Consigne 1
Répondez brièvement à ces questions sur l'extrait consacré à Properce :
(a) Quel auteur mentionne le praenomen « Sextus » ?
(b) Sur quelle colline Properce habitait-il ?
(c) Quelle femme a-t-il rencontrée au cours des années 20 ?
Consigne 2
Prolongez l'extrait consacré à Properce en enchaînant sur sa dernière phrase.

Extrait choisi
========

Properce - (-47 à -16)



Properce, de son nom latin Sextus Propertius, est un poète latin né aux alentours de 47 av. J.-C. en Ombrie, sans doute à proximité de la ville actuelle d'Assise, et mort vers 16/15 av. J.-C..


Biographie

Très peu d'informations sur Properce sont connues, en dehors de ses propres écrits. Son praenomen « Sextus » est mentionné par Aelius Donat, quelques manuscrits le désignent comme « Sextus Propertius », mais le reste de son nom est inconnu. De nombreuses références dans sa poésie indiquent clairement qu'il est né et a grandi en Ombrie ; la ville d'Assise actuelle revendique l'honneur de l'avoir vu naître. Son père mourut quand il était enfant et sa famille perdit ses terres lors d'une confiscation, probablement la même que celle qui réduisit les possessions de Virgile lorsqu'Octave distribua des terres à ses vétérans en 41 av. J.-C. Si on ajoute à cela une référence d'Ovide impliquant qu'il était plus jeune que son contemporain Tibulle, une date de naissance au début des années 40 paraît appropriée.

Après la mort de son père, la mère de Properce le lance dans le cursus d'une carrière publique — ce qui indique que sa famille avait toujours une certaine aisance financière, de même que certaines allusions mythologiques précises montrent qu'il a reçu une bonne éducation. De nombreuses évocations de ses amis comme Tullus le neveu de Lucius Volcatius Tullus, consul en 33 av. J.-C., et le fait qu'il habitait sur l'Esquilin indiquent qu'il a dû entrer au cours des années 20 dans un cercle de fils d'hommes riches et impliqués dans la vie politique. C'est à cette époque qu'il a rencontré Cynthia, la femme qui allait l'inspirer et féconder son génie poétique.

========

Données de l'exercice
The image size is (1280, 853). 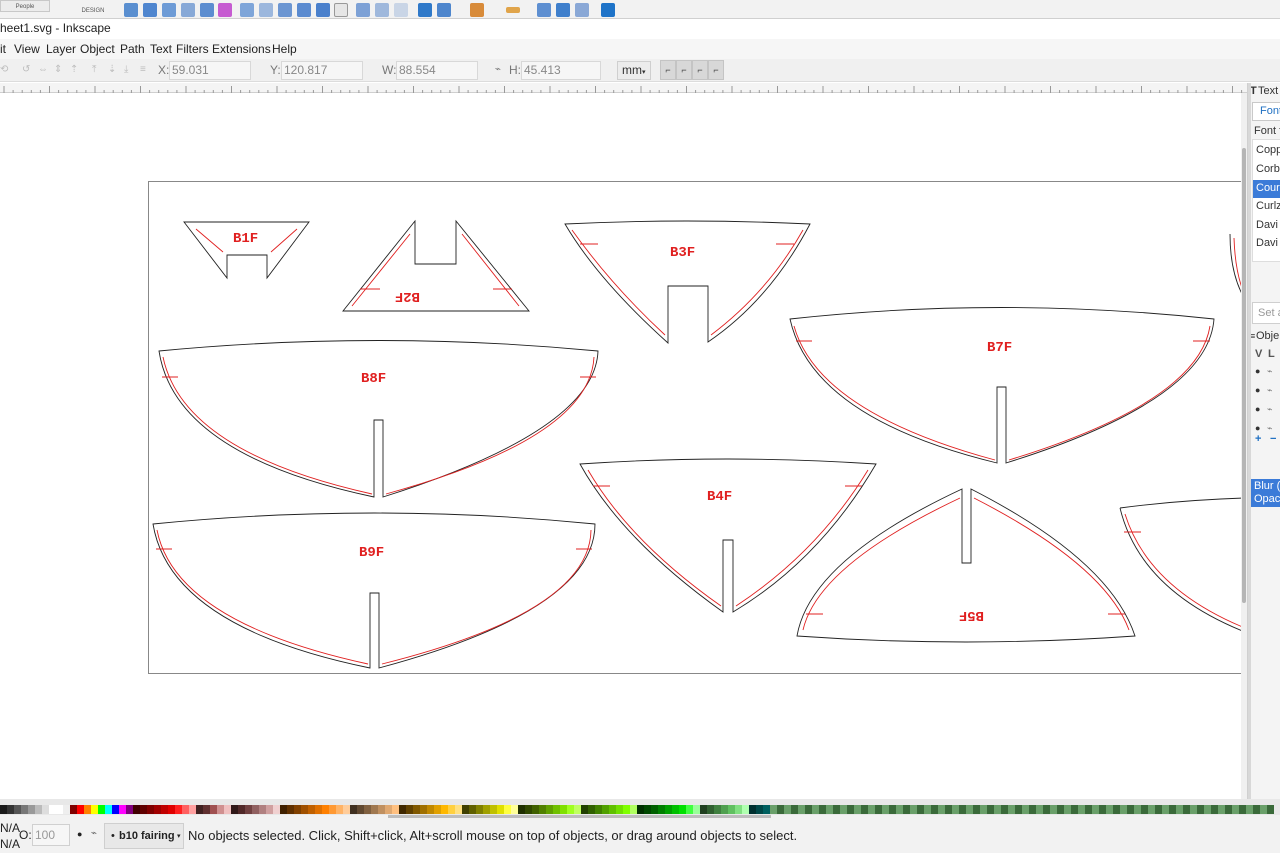 What do you see at coordinates (131, 10) in the screenshot?
I see `select-tool-icon` at bounding box center [131, 10].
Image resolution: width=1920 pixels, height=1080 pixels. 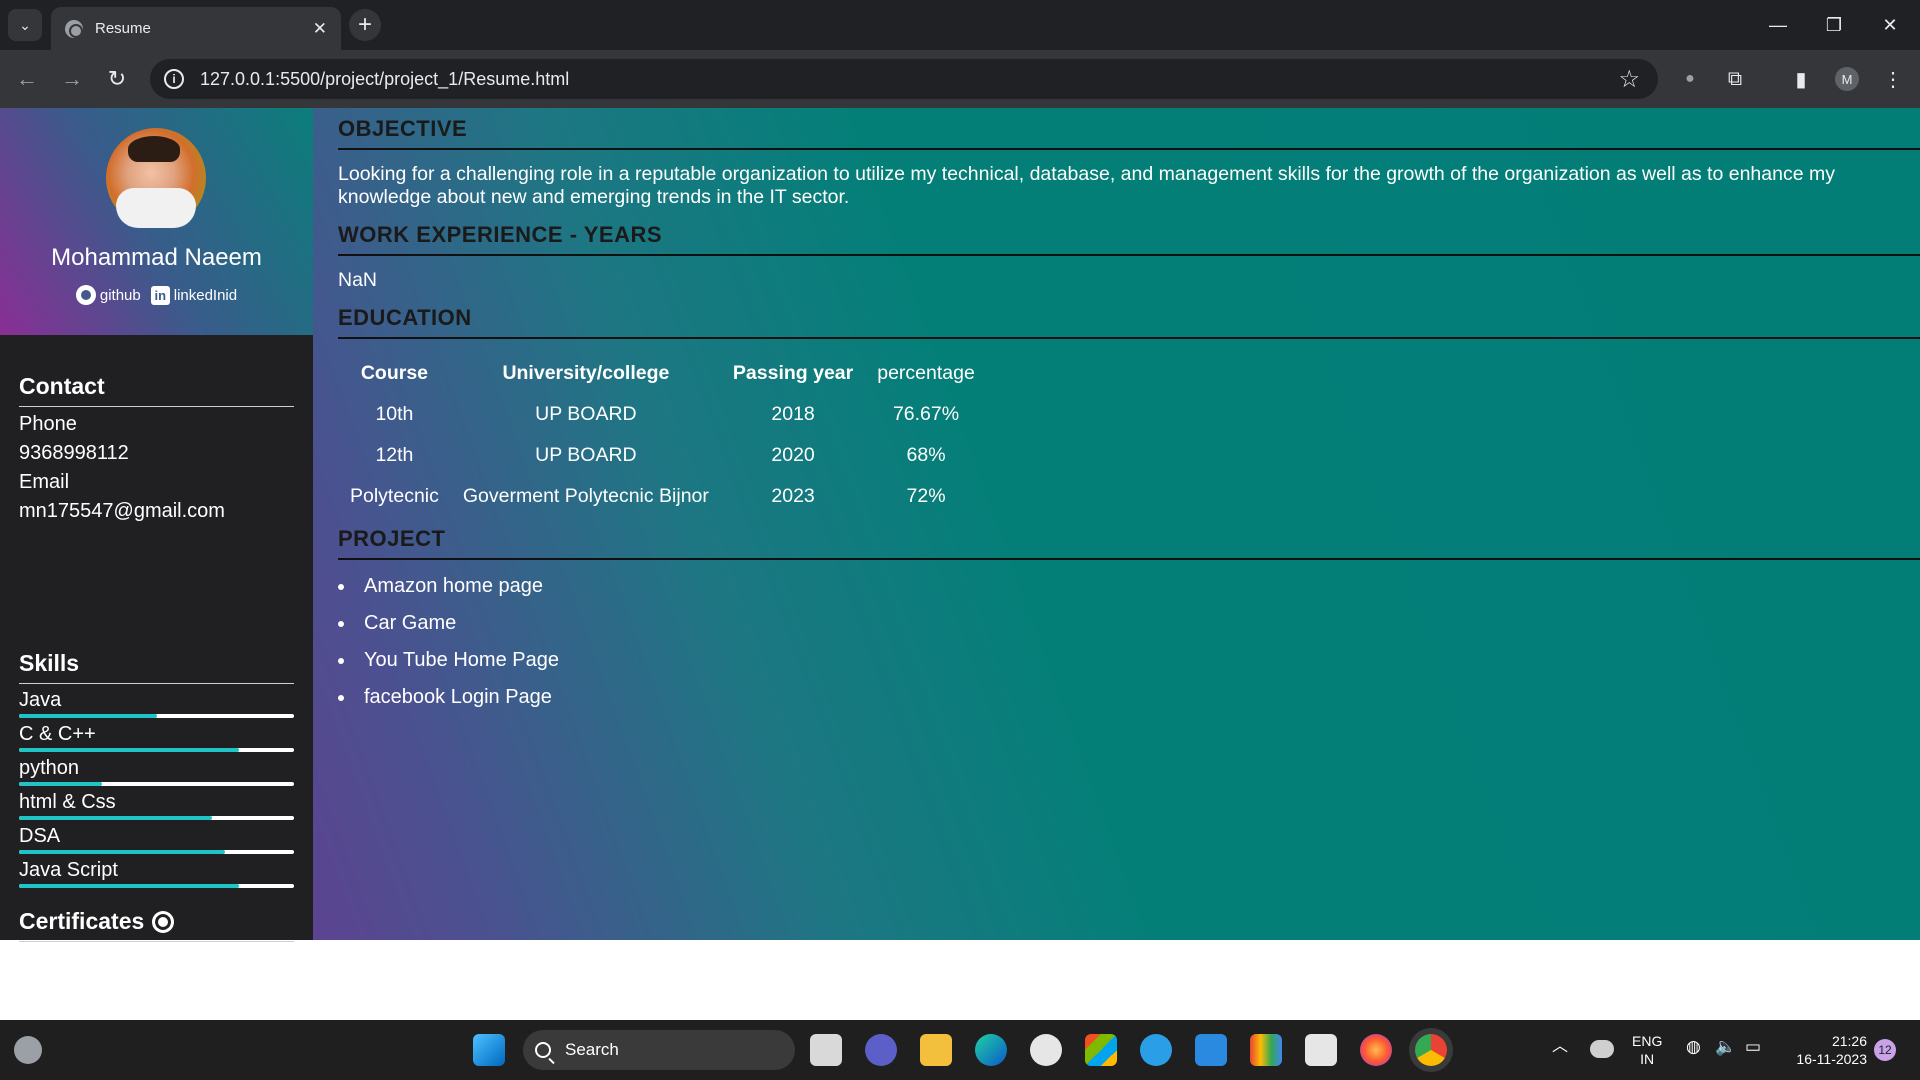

========

Réponse attendue 1
(a) Aelius Donat.
(b) L'Esquilin.
(c) Cynthia.

Réponse attendue 2
Il est possible que Properce eut des enfants, soit avec Cynthia, soit avec une relation postérieure. Pline évoque ainsi un prétendu descendant de Properce. Un poème d'Ovide daté de l'an 2 av. J.-C. montre de manière certaine que Properce était mort à cette époque.


Œuvres

Il est l'auteur de quatre livres d’Élégies. Le premier livre fut publié en -25, avec Cynthia pour thème principal ; il est appelé « Cynthia monobiblos ». Ce livre a attiré l'attention de Mécène, qui invita Properce dans le cercle des poètes de cour. Un second livre, plus grand, fut publié peut-être l'année suivante. Il inclut des poèmes adressés directement à Mécène et parle d'Auguste.


Properce a environ 18 ans lorsqu'il fait la connaissance de celle qui va bouleverser sa vie et deviendra sa muse, l'inspiratrice de toute son œuvre. C'est une femme mariée, mais coquette et volage, très émancipée, séduisante et très courtisée, ardente et parfois violente. Le cœur de Properce s'embrase sur l'heure : transporté par la passion, il fera d'elle la Cynthia de ses Élégies, et leur liaison orageuse lui fournira la matière première d'une œuvre passionnée mais lucide, qui s'adapte parfaitement à la forme de l'élégie sentimentale.

Le choix du nom de Cynthia n'est pas innocent : il possède la même assonance et la même métrique que celui de Roscia (ou d'Hostia), et renvoie directement au mont Cynthe, à Délos, considéré comme le lieu de naissance d'Apollon. Il confère donc à la jeune femme la qualité d'amie de la poésie.

    "C'est pour toi qu'Apollon dispose de sa lyre ;
    Sur un rythme aonien Calliope t'inspire ;
    Tu mets dans tes discours les charmes de Phébus ;
    Minerve, pour t'orner, s'entend avec Vénus.
    Riche de leurs faveurs, tu seras, ma Cynthia,
    Loin d'un luxe importun, le bonheur de ma vie." (Properce, Élégies, I-1.)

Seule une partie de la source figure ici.